Granting iotman: scopes to an end-user (PKCE)
POST /api/workspaces/{ws}/end-users/iotman-scopes
Content-Type: application/json
{ "email": "alice@example.com", "scope": "iotman:endpoints:read" }The next time Alice signs in to the app, IoTMan asks her to confirm the sign-in
with her email — scope choices are not surfaced to end-users since permissions
are admin-managed, not user-selected. Her access token will carry
iotman:endpoints:read (alongside any custom scopes she was granted) and can
call GET /api/workspaces/{ws}/endpoints directly. Internal API calls resolve
scopes from the database on every request, so admin grants and revocations take
effect immediately without waiting for the token to refresh.
To prevent privilege escalation, the admin granting a scope must themselves hold that scope.
Granting iotman: scopes to an OAuth2 client (client_credentials)
POST /api/workspaces/{ws}/oauth2-clients/{clientId}/iotman-scopes
Content-Type: application/json
{ "scope": "iotman:sensor-data:read" }A client_credentials token for that client may then request this scope. The
previous blanket "any Admin scope" behaviour for audience=iotman-webapp is
removed — clients only get what they have been explicitly granted.
UserInfo endpoint
IoTMan exposes a standard OpenID Connect UserInfo endpoint for retrieving profile claims and custom metadata about an authenticated end-user.
GET https://iotman.io/oauth2/userinfo
Authorization: Bearer <access-token>It returns the user's standard claims plus any entries from their metadata store:
{
"sub": "<user-uuid>",
"email": "alice@example.com",
"ingest_context": { "channels": ["temperature"], "tier": "gold" }
}Custom metadata keys (such as ingest_context) are set by workspace admins or external workers via the management API. They are merged as top-level fields alongside sub and email.
Device tokens are not supported. Client Credentials tokens have no associated end-user — calling /oauth2/userinfo with one returns 400.
Token metadata API
Workspace admins and external workers can attach arbitrary JSONB metadata to end-users and OAuth2 clients. This metadata is managed via the management API and is distinct from scopes, which control operation-level access.
End-user metadata
GET /api/workspaces/{ws}/end-users/{email}/metadata
PUT /api/workspaces/{ws}/end-users/{email}/metadata/{key}
DELETE /api/workspaces/{ws}/end-users/{email}/metadata/{key}PUT body: { "value": <any JSON> }
The reserved key ingest_context has special behaviour: its value is stamped into sensor_data.metadata at ingestion time whenever that end-user submits data via a PKCE-authenticated endpoint.
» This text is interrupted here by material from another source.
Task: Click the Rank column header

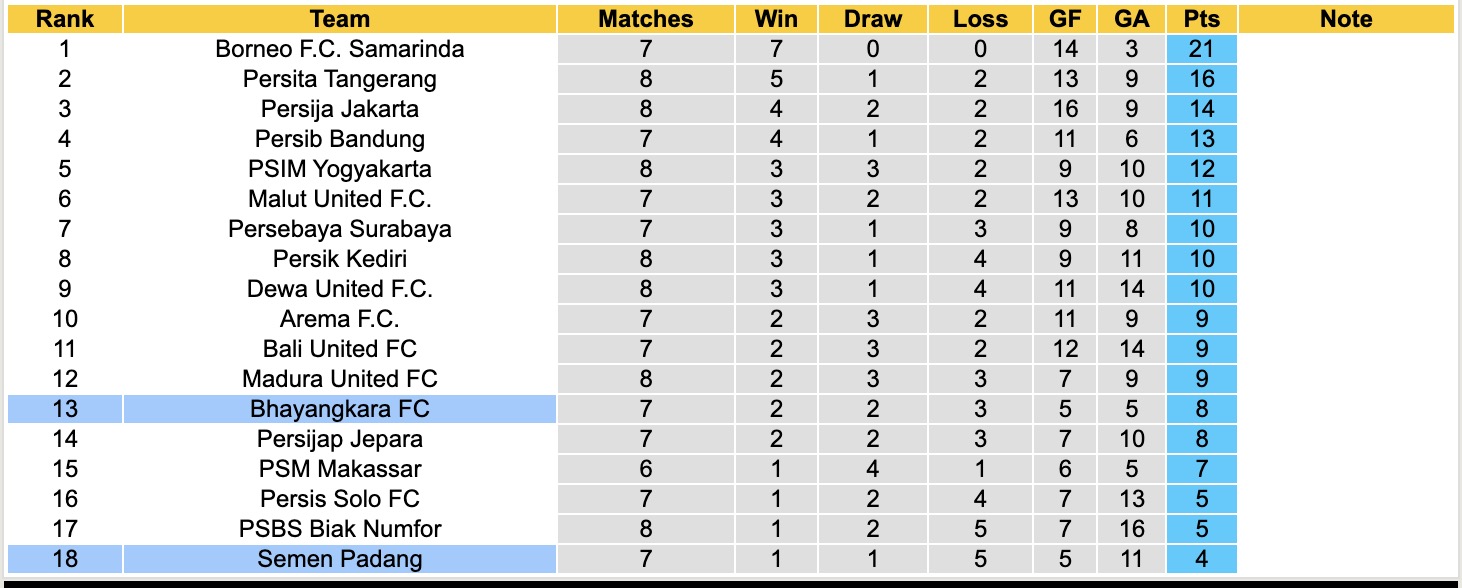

This captures the user's authorization context as a write-time snapshot — changing it later does not affect existing datapoints.
Client metadata
GET /api/workspaces/{ws}/clients/{clientId}/metadata
PUT /api/workspaces/{ws}/clients/{clientId}/metadata/{key}
DELETE /api/workspaces/{ws}/clients/{clientId}/metadata/{key}Client metadata is not embedded in datapoints — device context is static and can be joined at query time using the oauth2_client_id recorded in sensor_data.metadata.
Token-metadata endpoints require iotman:token-metadata:read for reads and iotman:token-metadata:write for writes. Both are included in the Admin role.
JWKS reference
IoTMan exposes its public signing key at:
GET https://iotman.io/.well-known/jwks.jsonExample response:
{
"keys": [
{
"kty": "RSA",
"use": "sig",
"alg": "RS256",
"kid": "2026-key-1",
"n": "...",
"e": "AQAB"
}
]
}Most JWT libraries support JWKS-based verification out of the box. Examples:
# Python — PyJWT
from jwt import PyJWKClient, decode
jwks_client = PyJWKClient("https://iotman.io/.well-known/jwks.json")
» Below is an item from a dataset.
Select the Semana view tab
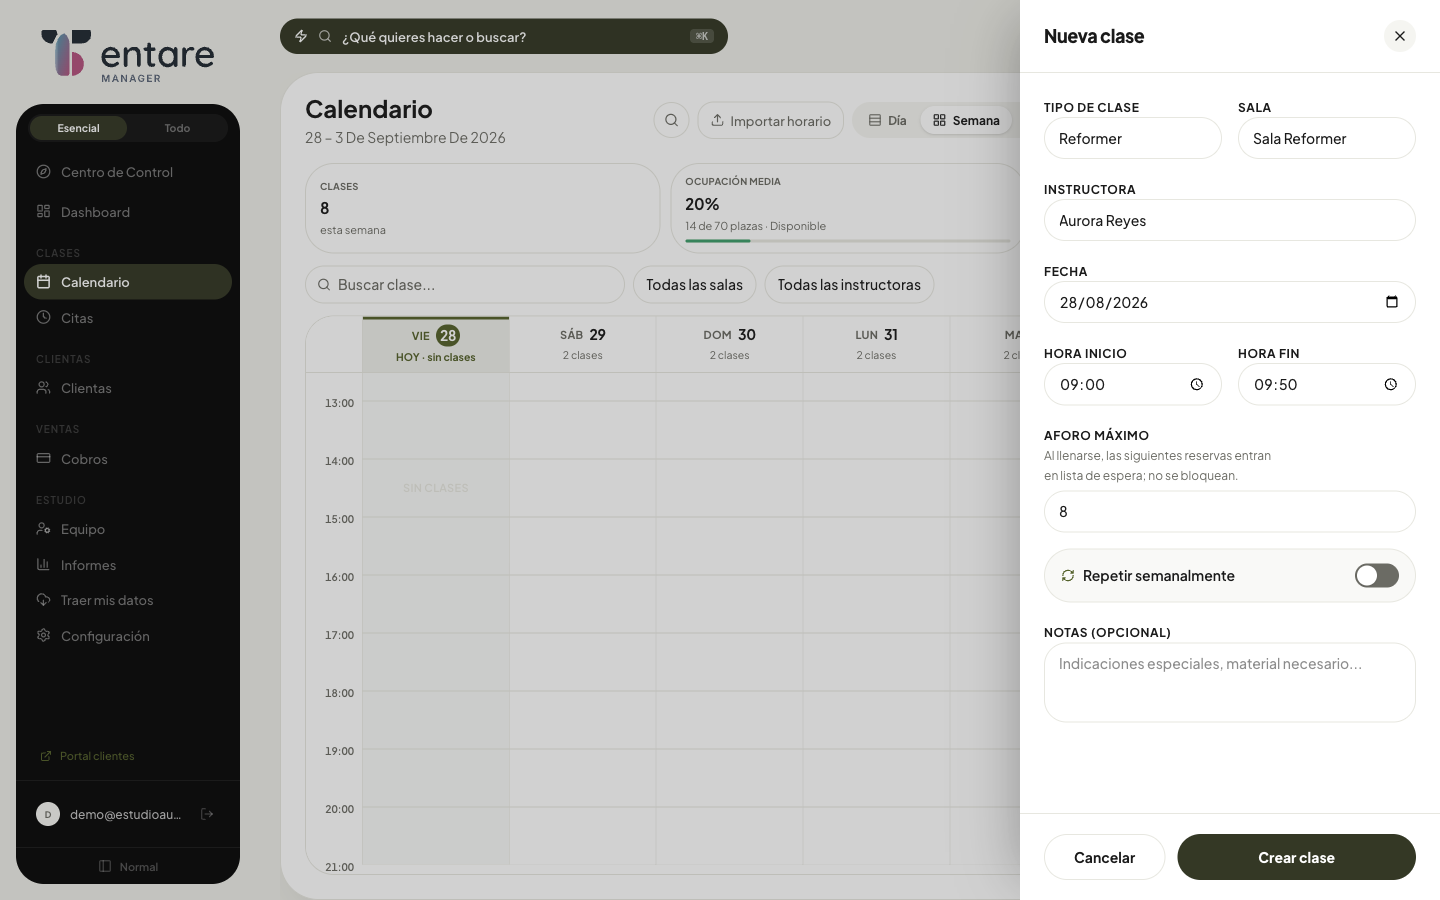This screenshot has width=1440, height=900. (x=966, y=120)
signing_key = jwks_client.get_signing_key_from_jwt(token)
payload = decode(token, signing_key.key, algorithms=["RS256"],
audience="<your-workspace-slug>")
# Verify the required scope is present
assert "sensor:read" in payload["scope"].split()// Node.js — jose
import { createRemoteJWKSet, jwtVerify } from "jose";
const JWKS = createRemoteJWKSet(new URL("https://iotman.io/.well-known/jwks.json"));
const { payload } = await jwtVerify(token, JWKS, {
audience: "<your-workspace-slug>",
});
assert(payload.scope.split(" ").includes("sensor:read"));Critical: always verify both aud (workspace UUID) and the required scope. Verifying only the signature is insufficient.